Summary: Study reveals the detailed internal anatomy of mini-brains for the first time.
Source: Wyss Center for Bio and Neuroengineering
‘Mini-brains’ are pin-head sized collections of several different types of human brain cell. They are used as a tool, allowing scientists to learn about how the brain develops, study disease and test new medicines. Personalized ‘mini-brains’ can be grown from stem cells generated from a sample of human hair or skin and could shed light on how brain disease progresses in an individual and how this person may respond to drugs.
Research published today by a team of scientists and engineers from HEPIA and the Wyss Center for Bio and Neuroengineering, in the journal Frontiers in Bioengineering and Biotechnology, has revealed the detailed internal anatomy of ‘mini-brains’, for the first time.
“Despite advances in growing ‘mini-brains’, it has been difficult to understand in detail what is going on inside – until now,” said Professor Adrien Roux from the Tissue Engineering Laboratory, HEPIA, senior author on the paper.
“Typically, to look inside a ‘mini-brain’, we slice it thinly and view it on a slide under a microscope. This is a slow process that can damage the sample. Now, for the first time, we have produced high resolution 3D images of single neurons within intact ‘mini-brains’, revealing their remarkable complexity,” added Dr Subashika Govindan, lead author on the paper, who carried out the work at HEPIA and is now Wellcome DBT early career fellow at the Indian Institute of Technology Madras (IITM).
The team combined a novel technique for labeling individual neurons with a method to make the whole sample completely transparent.
Leveraging the Wyss Center’s microscopy capabilities, the team developed a state-of-the-art custom module, including a bespoke sample holder and sensitive imaging detectors, for capturing 3D images of entire intact ‘mini-brains’, without slicing them. They were then able to visualize and analyze the 3D morphology of specific neurons and their anatomical distribution inside the ‘mini-brains’.
Dr Laura Batti, Microscopy Facility Manager at the Wyss Center said: “Human ‘mini-brains’ have a life span of more than a year and, with our new ability to visualize them in more detail, we can envision benefits such as reducing some animal testing.”
The new approach could also enable imaging of large numbers of ‘mini-brains’, making it suitable for high-throughput screening for drug discovery or toxicity testing. It is reproducible and cost-effective and could potentially help accelerate personalized medicine studies.
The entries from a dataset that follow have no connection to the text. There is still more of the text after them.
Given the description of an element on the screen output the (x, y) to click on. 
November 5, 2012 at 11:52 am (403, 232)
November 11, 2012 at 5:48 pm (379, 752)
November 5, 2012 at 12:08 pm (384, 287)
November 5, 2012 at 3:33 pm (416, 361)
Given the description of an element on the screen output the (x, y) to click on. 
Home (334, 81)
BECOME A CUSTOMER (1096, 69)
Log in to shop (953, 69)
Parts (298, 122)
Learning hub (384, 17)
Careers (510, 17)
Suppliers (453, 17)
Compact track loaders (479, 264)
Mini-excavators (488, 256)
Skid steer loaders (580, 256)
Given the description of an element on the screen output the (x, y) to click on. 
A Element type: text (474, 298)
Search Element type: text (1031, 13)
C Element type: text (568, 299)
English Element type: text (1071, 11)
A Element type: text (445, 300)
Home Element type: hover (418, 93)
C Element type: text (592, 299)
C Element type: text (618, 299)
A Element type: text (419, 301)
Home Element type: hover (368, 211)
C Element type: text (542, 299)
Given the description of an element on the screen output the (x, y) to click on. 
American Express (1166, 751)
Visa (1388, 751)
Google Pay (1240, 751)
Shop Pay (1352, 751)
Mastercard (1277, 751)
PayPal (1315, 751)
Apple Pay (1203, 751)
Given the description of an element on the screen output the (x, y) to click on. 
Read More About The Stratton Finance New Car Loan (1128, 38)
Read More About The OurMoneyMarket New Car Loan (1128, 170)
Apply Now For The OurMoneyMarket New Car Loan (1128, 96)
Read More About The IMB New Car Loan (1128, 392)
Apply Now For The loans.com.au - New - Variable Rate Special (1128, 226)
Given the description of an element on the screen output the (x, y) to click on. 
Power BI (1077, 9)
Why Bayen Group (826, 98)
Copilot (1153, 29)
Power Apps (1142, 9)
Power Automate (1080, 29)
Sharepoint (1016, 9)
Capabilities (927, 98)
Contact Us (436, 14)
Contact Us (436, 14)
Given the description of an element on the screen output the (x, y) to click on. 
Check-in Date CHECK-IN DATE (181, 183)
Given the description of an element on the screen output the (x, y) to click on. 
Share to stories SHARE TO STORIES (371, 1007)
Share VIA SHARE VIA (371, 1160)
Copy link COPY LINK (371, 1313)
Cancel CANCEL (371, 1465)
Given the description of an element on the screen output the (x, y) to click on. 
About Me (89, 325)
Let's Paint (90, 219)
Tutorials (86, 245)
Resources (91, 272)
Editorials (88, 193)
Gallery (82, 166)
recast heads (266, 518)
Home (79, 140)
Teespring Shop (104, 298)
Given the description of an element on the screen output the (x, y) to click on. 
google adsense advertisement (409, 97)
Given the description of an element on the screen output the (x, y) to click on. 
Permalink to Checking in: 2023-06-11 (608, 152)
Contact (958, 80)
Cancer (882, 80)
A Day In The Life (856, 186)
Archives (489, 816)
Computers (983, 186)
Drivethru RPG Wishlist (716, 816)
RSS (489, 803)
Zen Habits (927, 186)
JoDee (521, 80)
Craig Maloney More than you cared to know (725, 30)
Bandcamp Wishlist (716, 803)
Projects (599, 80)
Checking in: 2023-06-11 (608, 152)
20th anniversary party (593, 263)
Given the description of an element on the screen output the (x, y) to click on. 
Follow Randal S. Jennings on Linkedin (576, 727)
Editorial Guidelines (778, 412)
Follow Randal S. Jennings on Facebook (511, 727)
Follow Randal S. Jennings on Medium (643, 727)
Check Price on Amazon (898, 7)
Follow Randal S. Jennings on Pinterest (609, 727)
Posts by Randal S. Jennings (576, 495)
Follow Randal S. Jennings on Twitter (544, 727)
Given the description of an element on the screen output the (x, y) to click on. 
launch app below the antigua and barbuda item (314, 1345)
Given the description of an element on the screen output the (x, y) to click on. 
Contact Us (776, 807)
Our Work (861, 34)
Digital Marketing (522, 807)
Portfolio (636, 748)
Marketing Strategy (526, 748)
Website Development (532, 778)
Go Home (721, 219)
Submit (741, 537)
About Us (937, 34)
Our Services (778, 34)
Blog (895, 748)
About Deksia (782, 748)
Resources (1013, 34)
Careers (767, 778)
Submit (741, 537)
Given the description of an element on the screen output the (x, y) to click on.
About this brain organoid research news
Source: Wyss Center for Bio and Neuroengineering
Contact: Jo Bowler – Wyss Center for Bio and Neuroengineering
Image: The image is credited to HEPIA
Original Research: Open access.
“Mass Generation, Neuron Labeling, and 3D Imaging of Minibrains” by Subashika Govindan et al. Frontiers in Bioengineering and Biotechnology
Abstract
Mass Generation, Neuron Labeling, and 3D Imaging of Minibrains
Minibrain is a 3D brain in vitro spheroid model, composed of a mixed population of neurons and glial cells, generated from human iPSC derived neural stem cells. Despite the advances in human 3D in vitro models such as aggregates, spheroids and organoids, there is a lack of labeling and imaging methodologies to characterize these models. In this study, we present a step-by-step methodology to generate human minibrain nurseries and novel strategies to subsequently label projection neurons, perform immunohistochemistry and 3D imaging of the minibrains at large multiplexable scales. To visualize projection neurons, we adapt viral transduction and to visualize the organization of cell types we implement immunohistochemistry. To facilitate 3D imaging of minibrains, we present here pipelines and accessories for one step mounting and clearing suitable for confocal microscopy. The pipelines are specifically designed in such a way that the assays can be multiplexed with ease for large-scale screenings using minibrains and other organoid models. Using the pipeline, we present (i) dendrite morphometric properties obtained from 3D neuron morphology reconstructions, (ii) diversity in neuron morphology, and (iii) quantified distribution of progenitors and POU3F2 positive neurons in human minibrains.